At present, CryoFlora has not yet been deployed directly on UAV platforms. All training and inference in this study were conducted on local computing resources, and real-time onboard analysis has not been implemented. While the model’s current performance suggests that 30 FPS inference on embedded devices is theoretically achievable, actual deployment in high-altitude or polar environments would need to address additional constraints such as reduced battery capacity, intermittent GNSS signals, and unstable data links. In future work, integrating CryoFlora into an edge-cloud hybrid architecture, in which preliminary segmentation is performed onboard and batch refinement is completed on cloud servers, could enable near-real-time alerts while preserving high-quality outputs for long-term ecological archives [48].
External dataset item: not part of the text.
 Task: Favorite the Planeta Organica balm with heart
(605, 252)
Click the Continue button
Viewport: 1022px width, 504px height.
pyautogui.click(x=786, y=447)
Looking forward, future directions include:

1.

Building multi-site, multi-species benchmark datasets for periglacial vegetation across different glacier forefields and alpine regions, with standardized annotation protocols to support robust cross-site validation and improve model generalizability under heterogeneous environmental conditions;

2.

Integrating multi-sensor UAV payloads, including hyperspectral, LiDAR, and thermal sensors, to jointly characterize structural, biochemical, and physiological traits of individual plants, thereby extending CryoFlora from purely structural mapping toward functionally informed ecological monitoring;

3.

Developing real-time or near-real-time onboard deployment strategies for CryoFlora on UAV platforms, leveraging lightweight model design and edge–cloud hybrid architectures to enable in situ analysis, rapid ecological feedback, and adaptive survey strategies in remote and data-scarce periglacial environments;

4.

Establishing open-access repositories of per-plant metrics and georeferenced instance data to facilitate meta-analyses, cross-region synthesis, and predictive modeling of glacier-foreland vegetation dynamics and successional trajectories under ongoing climate change.

By systematically addressing these limitations, CryoFlora can evolve from a site-specific monitoring tool into a generalizable, scalable, and ecologically integrative platform for high-resolution vegetation mapping, supporting long-term observation and comparative analysis across some of the most rapidly transforming terrestrial ecosystems on Earth.

6. Conclusions

This study introduces CryoFlora, a lightweight instance segmentation framework for high-resolution monitoring of cushion species in glacier forefields and alpine environments. By integrating a large-kernel attention backbone (UniRepLKNetBlock) with a bidirectional multi-scale fusion neck (BIMAFPN), CryoFlora achieves a favorable balance between segmentation accuracy and computational efficiency, attaining 0.944 mAP@0.5 and 0.622 mAP@0.5:0.95 with only 7.65 million parameters. This design enlarges the effective receptive field and stabilizes cross-scale semantics, enabling reliable delineation of small, densely clustered cushions against moraine–talus substrates. Beyond segmentation accuracy, the framework converts instance masks into ecological indicators, including plant cover, patch density, individual counts, canopy area, and perimeter, facilitating quantitative ecosystem assessments from UAV imagery.

Future work will prioritize landscape-level applications by integrating repeat UAV missions, high-resolution satellite imagery, and domain adaptation strategies to cover broader alpine and polar regions. Coupling CryoFlora’s outputs with geospatial analytics could further support applications such as habitat change detection along glacier retreat zones, erosion risk assessment, and alpine biodiversity conservation. By bridging deep learning and ecological monitoring, this work lays the foundation for reproducible, long-term assessment of climate-sensitive high-altitude ecosystems.